Councillor calls for more incentives to spur development in Prince Albert

Councillor calls for more incentives to spur development in Prince Albert
Ward 4 Coun. Don Cody speaks during a city council meeting in October 2018. -- Herald file photo.

City Councillor Don Cody said the City needs more incentive for building developers after 2023 Land Budget Overview reveals Land Fund revenue is down by $50,000.

“You know what our problem is folks?” said Cody during Wednesday evening’s budget committee meeting. “We’ve got to start promoting this stuff. We need an incentive program; we don’t have an incentive program for anything, and we wonder why it’s going down and why we don’t sell.”

According to the 2023 Land Fund Budget Overview, the 2023 budget is forecasting the sale of five lots in Crescent Acres at an average sale price of $90,000 for a total revenue of $450,000. This is a decrease of 10 per cent from the 2022 budget.

One of the primary sources of revenue for the Land Fund are land sales – which include both residential and commercial/industrial land sales. Year to date, no lots in Crescent Acres have been sold.

Cody said the City needs to create an incentive program for both residential and commercial lots to entice more people into building a home or business in Prince Albert.

“If we don’t start promoting the City, I’ll tell you what, we’re going to sit as a stagnant city like we have been for a long, long time because we don’t promote,” he said. “It’s got to do with our attitudes in this city. The City’s attitude is that we’re no damn good, we’ve got a terrible city. We’ve got crime coming out of our ears, and if we continue to talk about that, that’s what we’re going to get.”

We need to be proud of ourselves, said a frustrated Cody.

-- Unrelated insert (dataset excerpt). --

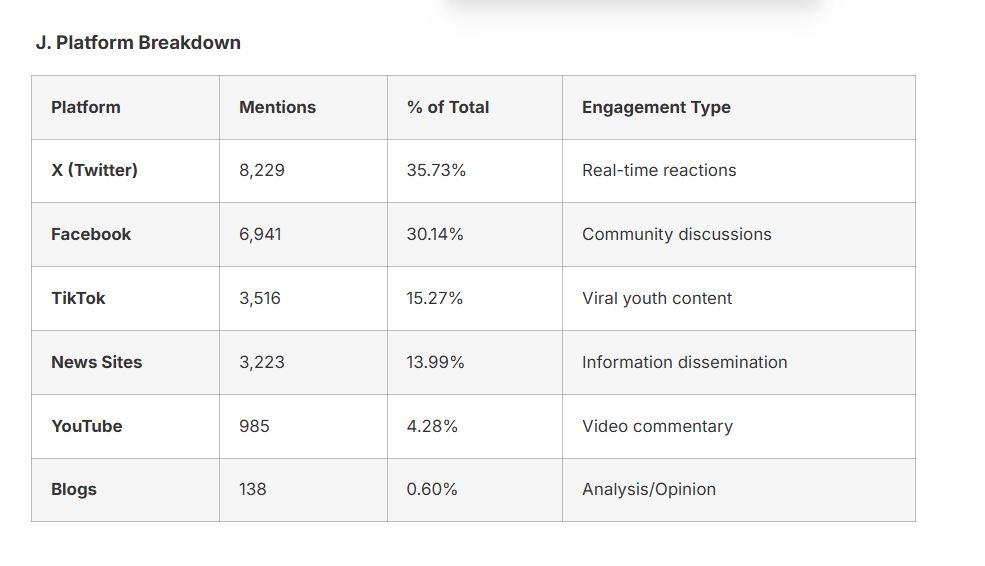
Task: Select the X (Twitter) row label
Action: pyautogui.click(x=94, y=170)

“We’ve got the best carpenters in the country, we’ve got the best contractors in the country, the best facilities in the country, the best pulp mills in the country, the best rinks in the country, we’ve got the best education system in the country, the best churches,” he said. “Everything is better than everywhere else, and we’re going to sell five lots. Unbelievable.”

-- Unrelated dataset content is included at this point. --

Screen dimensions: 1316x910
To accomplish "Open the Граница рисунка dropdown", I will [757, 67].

Mayor Greg Dionne expressed his agreement but invited Cody to come to the next Construction Association meeting to see for himself what incentive Dionne has offered to developers.

“I offered them all lots for $1 in Crescent Acres… We are not building until we see the OSB plant, shovel in the ground, we’re not building until we see the hospital. They’ve been promising the hospital for four years now,” said Dionne.

The mayor said despite meeting regularly, the developers are not currently budging.

“We are out there; do we want more? Absolutely,” he said. “In my opinion, our whole job as a City, a Council, is to draw more people here. If we draw more people, more jobs, more restaurants, more housing, more gas stations. For me, that’s my number one priority.”

“We are the largest growing city in the province,” said Coun. Tony Head. “I think a lot of the construction projects have a big part to play here, to the point that that I think it will really help. I don’t think we’re going to need a ton of incentives when we can say we have an OSB plant, we have all these things versus ‘it’s coming, it’s coming’.”

Coun. Dennis Ogrodnick said while it’s slow going, there are new positive developments popping up all over the city.

According to the 2023 Land Budget Overview, Administration has attributed the slowdown in residential lot demand to a number of factors over the past few years including higher prices, Provincial Sales Tax implications on housing/construction costs, mortgage regulations, and the general slump in the Canadian economy.